Output every line of the listing below as a Markdown table with the columns Number and Record line, leaving out blank lines.

_____

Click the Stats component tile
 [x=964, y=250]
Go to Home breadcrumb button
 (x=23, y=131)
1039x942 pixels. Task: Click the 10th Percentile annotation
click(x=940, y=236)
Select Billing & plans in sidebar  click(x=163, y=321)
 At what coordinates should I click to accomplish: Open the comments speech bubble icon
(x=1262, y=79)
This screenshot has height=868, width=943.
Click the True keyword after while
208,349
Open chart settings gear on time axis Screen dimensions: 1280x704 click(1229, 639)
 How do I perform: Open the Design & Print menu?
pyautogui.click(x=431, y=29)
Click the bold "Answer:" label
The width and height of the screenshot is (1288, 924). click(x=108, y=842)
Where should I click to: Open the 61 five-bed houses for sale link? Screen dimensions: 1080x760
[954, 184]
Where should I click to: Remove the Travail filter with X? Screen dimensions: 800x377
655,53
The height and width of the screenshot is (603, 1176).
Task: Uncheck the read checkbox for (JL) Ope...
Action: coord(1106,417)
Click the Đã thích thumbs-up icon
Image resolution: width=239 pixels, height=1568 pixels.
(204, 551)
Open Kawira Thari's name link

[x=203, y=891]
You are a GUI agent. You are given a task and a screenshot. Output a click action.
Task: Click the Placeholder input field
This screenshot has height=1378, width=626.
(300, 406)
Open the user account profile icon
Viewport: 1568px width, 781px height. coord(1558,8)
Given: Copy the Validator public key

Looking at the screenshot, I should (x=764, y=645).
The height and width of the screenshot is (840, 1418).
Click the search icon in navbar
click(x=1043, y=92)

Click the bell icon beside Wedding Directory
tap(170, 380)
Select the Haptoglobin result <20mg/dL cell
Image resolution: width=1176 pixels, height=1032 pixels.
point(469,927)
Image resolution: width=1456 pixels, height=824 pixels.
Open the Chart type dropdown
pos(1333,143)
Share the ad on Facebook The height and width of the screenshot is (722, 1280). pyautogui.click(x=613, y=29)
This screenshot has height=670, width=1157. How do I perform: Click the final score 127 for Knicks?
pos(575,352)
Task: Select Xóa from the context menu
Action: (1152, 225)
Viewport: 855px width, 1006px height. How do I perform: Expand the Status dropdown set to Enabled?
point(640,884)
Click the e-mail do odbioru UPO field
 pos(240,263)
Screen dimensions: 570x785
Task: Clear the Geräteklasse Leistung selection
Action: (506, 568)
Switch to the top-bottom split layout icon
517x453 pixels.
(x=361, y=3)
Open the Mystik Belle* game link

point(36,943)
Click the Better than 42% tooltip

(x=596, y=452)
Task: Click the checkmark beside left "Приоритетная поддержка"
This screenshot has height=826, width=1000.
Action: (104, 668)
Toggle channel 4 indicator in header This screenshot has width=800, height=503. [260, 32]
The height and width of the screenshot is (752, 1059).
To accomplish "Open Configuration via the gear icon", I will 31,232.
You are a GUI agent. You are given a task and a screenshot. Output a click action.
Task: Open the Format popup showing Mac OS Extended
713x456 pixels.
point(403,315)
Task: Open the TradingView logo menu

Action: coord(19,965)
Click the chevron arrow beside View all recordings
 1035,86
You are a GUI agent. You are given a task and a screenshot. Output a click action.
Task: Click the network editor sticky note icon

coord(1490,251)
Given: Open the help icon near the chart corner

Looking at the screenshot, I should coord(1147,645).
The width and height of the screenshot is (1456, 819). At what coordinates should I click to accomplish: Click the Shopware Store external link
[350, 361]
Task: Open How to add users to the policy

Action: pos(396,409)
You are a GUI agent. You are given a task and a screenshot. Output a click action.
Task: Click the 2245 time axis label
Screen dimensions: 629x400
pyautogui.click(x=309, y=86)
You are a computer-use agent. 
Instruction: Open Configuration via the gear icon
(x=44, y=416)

_____

__Worked answer__.
| Number | Record line |
|---|---|
| 1 | Click the Stats component tile |
| 2 |  [x=964, y=250] |
| 3 | Go to Home breadcrumb button |
| 4 |  (x=23, y=131) |
| 5 | 1039x942 pixels. Task: Click the 10th Percentile annotation |
| 6 | click(x=940, y=236) |
| 7 | Select Billing & plans in sidebar  click(x=163, y=321) |
| 8 |  At what coordinates should I click to accomplish: Open the comments speech bubble icon |
| 9 | (x=1262, y=79) |
| 10 | This screenshot has height=868, width=943. |
| 11 | Click the True keyword after while |
| 12 | 208,349 |
| 13 | Open chart settings gear on time axis Screen dimensions: 1280x704 click(1229, 639) |
| 14 |  How do I perform: Open the Design & Print menu? |
| 15 | pyautogui.click(x=431, y=29) |
| 16 | Click the bold "Answer:" label |
| 17 | The width and height of the screenshot is (1288, 924). click(x=108, y=842) |
| 18 | Where should I click to: Open the 61 five-bed houses for sale link? Screen dimensions: 1080x760 |
| 19 | [954, 184] |
| 20 | Where should I click to: Remove the Travail filter with X? Screen dimensions: 800x377 |
| 21 | 655,53 |
| 22 | The height and width of the screenshot is (603, 1176). |
| 23 | Task: Uncheck the read checkbox for (JL) Ope... |
| 24 | Action: coord(1106,417) |
| 25 | Click the Đã thích thumbs-up icon |
| 26 | Image resolution: width=239 pixels, height=1568 pixels. |
| 27 | (204, 551) |
| 28 | Open Kawira Thari's name link |
| 29 | [x=203, y=891] |
| 30 | You are a GUI agent. You are given a task and a screenshot. Output a click action. |
| 31 | Task: Click the Placeholder input field |
| 32 | This screenshot has height=1378, width=626. |
| 33 | (300, 406) |
| 34 | Open the user account profile icon |
| 35 | Viewport: 1568px width, 781px height. coord(1558,8) |
| 36 | Given: Copy the Validator public key |
| 37 | Looking at the screenshot, I should (x=764, y=645). |
| 38 | The height and width of the screenshot is (840, 1418). |
| 39 | Click the search icon in navbar |
| 40 | click(x=1043, y=92) |
| 41 | Click the bell icon beside Wedding Directory |
| 42 | tap(170, 380) |
| 43 | Select the Haptoglobin result <20mg/dL cell |
| 44 | Image resolution: width=1176 pixels, height=1032 pixels. |
| 45 | point(469,927) |
| 46 | Image resolution: width=1456 pixels, height=824 pixels. |
| 47 | Open the Chart type dropdown |
| 48 | pos(1333,143) |
| 49 | Share the ad on Facebook The height and width of the screenshot is (722, 1280). pyautogui.click(x=613, y=29) |
| 50 | This screenshot has height=670, width=1157. How do I perform: Click the final score 127 for Knicks? |
| 51 | pos(575,352) |
| 52 | Task: Select Xóa from the context menu |
| 53 | Action: (1152, 225) |
| 54 | Viewport: 855px width, 1006px height. How do I perform: Expand the Status dropdown set to Enabled? |
| 55 | point(640,884) |
| 56 | Click the e-mail do odbioru UPO field |
| 57 |  pos(240,263) |
| 58 | Screen dimensions: 570x785 |
| 59 | Task: Clear the Geräteklasse Leistung selection |
| 60 | Action: (506, 568) |
| 61 | Switch to the top-bottom split layout icon |
| 62 | 517x453 pixels. |
| 63 | (x=361, y=3) |
| 64 | Open the Mystik Belle* game link |
| 65 | point(36,943) |
| 66 | Click the Better than 42% tooltip |
| 67 | (x=596, y=452) |
| 68 | Task: Click the checkmark beside left "Приоритетная поддержка" |
| 69 | This screenshot has height=826, width=1000. |
| 70 | Action: (104, 668) |
| 71 | Toggle channel 4 indicator in header This screenshot has width=800, height=503. [260, 32] |
| 72 | The height and width of the screenshot is (752, 1059). |
| 73 | To accomplish "Open Configuration via the gear icon", I will 31,232. |
| 74 | You are a GUI agent. You are given a task and a screenshot. Output a click action. |
| 75 | Task: Open the Format popup showing Mac OS Extended |
| 76 | 713x456 pixels. |
| 77 | point(403,315) |
| 78 | Task: Open the TradingView logo menu |
| 79 | Action: coord(19,965) |
| 80 | Click the chevron arrow beside View all recordings |
| 81 |  1035,86 |
| 82 | You are a GUI agent. You are given a task and a screenshot. Output a click action. |
| 83 | Task: Click the network editor sticky note icon |
| 84 | coord(1490,251) |
| 85 | Given: Open the help icon near the chart corner |
| 86 | Looking at the screenshot, I should coord(1147,645). |
| 87 | The width and height of the screenshot is (1456, 819). At what coordinates should I click to accomplish: Click the Shopware Store external link |
| 88 | [350, 361] |
| 89 | Task: Open How to add users to the policy |
| 90 | Action: pos(396,409) |
| 91 | You are a GUI agent. You are given a task and a screenshot. Output a click action. |
| 92 | Task: Click the 2245 time axis label |
| 93 | Screen dimensions: 629x400 |
| 94 | pyautogui.click(x=309, y=86) |
| 95 | You are a computer-use agent.  |
| 96 | Instruction: Open Configuration via the gear icon |
| 97 | (x=44, y=416) |